Johann Pestalozzi’s philosophies and writing on educational practice constituted a major influence on Kay-Shuttleworth’s vision for education in Britain, including the inclusion of the system of ‘object lessons’ to teach maths which Pestalozzi designed to help children learn to observe and analyse the world around them (Paroissien, 2004). He opened his first school in Yverdon, Switzerland during 1805 and based the ‘Pestalozzi Method’ on Rousseau’s social contract philosophy of natural education to promote inquisitiveness of children. Pestalozzi wanted education to become relevant to the working class by preparing children in the context of lifelong learning and integrating his three domains of learning: cognitive (head), affective (heart) and practical (hands) and recognising the potential of experiential and active learning to support children. As children took an active part in the acquisition of their own knowledge they increased their own understanding of the world around them, integrating facts from interdisciplinary areas and developing scientific knowledge. In reading ‘How Gertrude Teaches Her Children’ (Pestalozzi, 1898) the four tenets of his educational philosophy become relevant for my own educational research today around the inclusion of maker pedagogy in the curriculum, particularly the active, child-centered teaching practices adopted in activities using physical computing devices as a contemporary object to think with. Translating the tenets into actionable ideas for classroom practice as Freire referred to as praxis in Pedagogy of the Oppressed (Darder, 2017), draws further parallels with the constructionist theory of teaching programming from Papert (1970) with Logo and ‘objects-to-think-with’ and Kolb’s experiential learning theory from 1984.

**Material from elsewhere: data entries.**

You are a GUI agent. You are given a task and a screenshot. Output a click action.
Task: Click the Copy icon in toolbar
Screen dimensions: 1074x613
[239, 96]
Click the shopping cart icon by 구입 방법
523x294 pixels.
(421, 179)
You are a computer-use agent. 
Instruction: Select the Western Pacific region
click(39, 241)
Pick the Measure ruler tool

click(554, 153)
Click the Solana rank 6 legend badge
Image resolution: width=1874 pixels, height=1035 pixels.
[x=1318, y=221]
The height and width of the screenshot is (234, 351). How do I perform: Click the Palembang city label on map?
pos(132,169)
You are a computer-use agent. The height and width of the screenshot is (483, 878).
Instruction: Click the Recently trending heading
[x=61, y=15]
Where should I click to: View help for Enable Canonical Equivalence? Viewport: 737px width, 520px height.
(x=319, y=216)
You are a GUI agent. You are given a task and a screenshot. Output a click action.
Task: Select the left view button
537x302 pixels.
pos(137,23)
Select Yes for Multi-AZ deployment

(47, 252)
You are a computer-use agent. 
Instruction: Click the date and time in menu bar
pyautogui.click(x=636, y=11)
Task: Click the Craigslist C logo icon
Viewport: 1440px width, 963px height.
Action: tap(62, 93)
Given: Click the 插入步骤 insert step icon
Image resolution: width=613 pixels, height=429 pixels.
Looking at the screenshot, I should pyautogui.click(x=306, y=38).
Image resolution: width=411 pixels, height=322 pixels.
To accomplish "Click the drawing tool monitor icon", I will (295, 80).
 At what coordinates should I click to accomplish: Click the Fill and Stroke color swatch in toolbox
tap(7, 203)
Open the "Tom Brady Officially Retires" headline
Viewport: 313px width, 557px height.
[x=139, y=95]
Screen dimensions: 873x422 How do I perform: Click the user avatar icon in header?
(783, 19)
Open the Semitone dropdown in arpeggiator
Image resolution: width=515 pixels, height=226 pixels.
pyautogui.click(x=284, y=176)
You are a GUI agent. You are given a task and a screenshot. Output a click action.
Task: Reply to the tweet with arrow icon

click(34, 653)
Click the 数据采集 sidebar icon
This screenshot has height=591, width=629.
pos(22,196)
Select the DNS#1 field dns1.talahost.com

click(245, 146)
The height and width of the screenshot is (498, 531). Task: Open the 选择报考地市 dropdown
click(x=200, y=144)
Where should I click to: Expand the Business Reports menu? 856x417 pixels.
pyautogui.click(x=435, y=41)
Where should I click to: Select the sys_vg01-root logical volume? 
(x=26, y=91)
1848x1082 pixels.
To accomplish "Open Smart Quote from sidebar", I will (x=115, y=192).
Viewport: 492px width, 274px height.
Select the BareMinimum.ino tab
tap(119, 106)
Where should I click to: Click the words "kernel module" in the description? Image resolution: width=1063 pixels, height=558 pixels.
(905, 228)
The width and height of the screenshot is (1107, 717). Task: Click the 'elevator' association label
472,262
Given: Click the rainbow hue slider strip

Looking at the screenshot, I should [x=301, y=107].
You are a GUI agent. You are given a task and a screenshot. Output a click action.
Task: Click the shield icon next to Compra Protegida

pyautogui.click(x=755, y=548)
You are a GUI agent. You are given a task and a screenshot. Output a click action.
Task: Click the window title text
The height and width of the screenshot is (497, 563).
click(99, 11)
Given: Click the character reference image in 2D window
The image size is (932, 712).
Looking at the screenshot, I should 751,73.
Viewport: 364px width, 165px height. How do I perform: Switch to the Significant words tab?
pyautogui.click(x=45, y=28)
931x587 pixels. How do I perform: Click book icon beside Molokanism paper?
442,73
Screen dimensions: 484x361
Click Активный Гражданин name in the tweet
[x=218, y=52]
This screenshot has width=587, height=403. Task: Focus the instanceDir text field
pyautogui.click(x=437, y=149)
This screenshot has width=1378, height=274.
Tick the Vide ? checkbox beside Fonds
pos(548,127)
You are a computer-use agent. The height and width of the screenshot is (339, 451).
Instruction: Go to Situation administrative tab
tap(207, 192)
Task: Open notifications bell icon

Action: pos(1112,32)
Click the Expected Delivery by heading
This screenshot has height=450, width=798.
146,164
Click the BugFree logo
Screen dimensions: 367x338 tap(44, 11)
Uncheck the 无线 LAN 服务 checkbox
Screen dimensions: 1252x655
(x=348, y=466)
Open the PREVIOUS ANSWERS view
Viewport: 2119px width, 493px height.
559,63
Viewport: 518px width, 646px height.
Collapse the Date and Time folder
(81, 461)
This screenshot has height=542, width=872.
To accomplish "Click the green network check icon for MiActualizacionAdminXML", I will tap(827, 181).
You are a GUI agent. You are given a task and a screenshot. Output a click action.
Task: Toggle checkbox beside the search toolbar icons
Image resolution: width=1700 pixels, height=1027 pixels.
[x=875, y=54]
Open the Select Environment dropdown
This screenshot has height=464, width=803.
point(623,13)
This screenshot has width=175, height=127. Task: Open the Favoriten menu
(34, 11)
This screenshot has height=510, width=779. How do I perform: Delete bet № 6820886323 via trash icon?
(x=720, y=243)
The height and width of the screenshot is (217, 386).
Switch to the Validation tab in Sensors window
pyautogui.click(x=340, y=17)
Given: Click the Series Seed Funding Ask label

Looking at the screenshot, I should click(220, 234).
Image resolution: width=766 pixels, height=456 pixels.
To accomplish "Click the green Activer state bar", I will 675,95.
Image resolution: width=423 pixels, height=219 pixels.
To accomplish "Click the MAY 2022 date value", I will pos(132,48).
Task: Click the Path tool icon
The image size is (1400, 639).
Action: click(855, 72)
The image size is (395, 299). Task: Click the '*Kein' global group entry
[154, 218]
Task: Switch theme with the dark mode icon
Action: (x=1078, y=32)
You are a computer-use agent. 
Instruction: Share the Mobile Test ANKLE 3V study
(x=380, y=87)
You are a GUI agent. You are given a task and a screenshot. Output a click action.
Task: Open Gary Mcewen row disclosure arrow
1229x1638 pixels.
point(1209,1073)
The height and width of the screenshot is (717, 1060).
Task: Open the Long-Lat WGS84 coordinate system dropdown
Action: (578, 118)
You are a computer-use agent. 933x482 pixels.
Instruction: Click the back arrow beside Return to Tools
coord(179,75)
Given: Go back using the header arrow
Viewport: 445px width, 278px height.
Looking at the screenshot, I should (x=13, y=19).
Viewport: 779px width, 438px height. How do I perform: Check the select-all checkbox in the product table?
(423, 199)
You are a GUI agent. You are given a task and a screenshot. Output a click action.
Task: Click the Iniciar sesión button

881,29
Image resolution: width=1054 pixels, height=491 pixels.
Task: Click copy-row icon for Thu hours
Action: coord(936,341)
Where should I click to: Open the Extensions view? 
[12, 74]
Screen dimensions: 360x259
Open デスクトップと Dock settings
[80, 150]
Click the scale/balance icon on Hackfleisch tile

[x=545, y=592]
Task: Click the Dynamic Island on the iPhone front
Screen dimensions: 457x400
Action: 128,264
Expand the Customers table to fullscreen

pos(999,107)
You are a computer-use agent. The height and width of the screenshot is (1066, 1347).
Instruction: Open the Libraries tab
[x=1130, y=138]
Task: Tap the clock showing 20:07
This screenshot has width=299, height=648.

The growth of the Maker Movement over the last decade has been described as having tangible evidence of a socio-technical transformation process that Polanyi (1944) classified as “The Great Transformation” during the period of a third industrial revolution. Digital makers have been described as independent innovators able to concentrate on personal-collaborative design skills, scientific-technological skills, entrepreneurial skills, and communication skills that are encompassed into twenty-first century competencies and skills demanded of the modern day education system (Bloem et al, 2014). In ‘head, heart and hands’ Pestalozzi established a psychological method of instruction placing special emphasis on the ‘laws of human nature’. Two centuries later, Schwab (2017) has now argued that the fourth industrial revolution may have the potential to “robotize” humanity and thus deprive us of our heart and soul. In a speech as Executive Chair of the World Economic Forum, shared his view that technology can complement the ‘best parts of human nature: creativity, empathy and stewardship, and lift humanity into a new collective and consciousness based on a shared sense of destiny’. The language is striking in style to that used by Pestalozzi during the nineteenth century when he shared an education framework based on social, emotional and cognitive objectives.


I am more inclined to name this so called fourth industrial revolution an algorithmic era and it is essential that we have a curriculum to equip a competent and diverse workforce with the knowledge and skills needed to design those algorithms now and in the future. We know from previous periods in history that the mass education model can bring efficiencies over quality of provision but now is the time to bring research into the structuring and purpose of maker education as the fourth industrial revolution has the capacity to change the way we live, work and learn. Equipping young people for their own futures needs a true understanding of the social, emotional and cognitive skills required now and how best to teach them.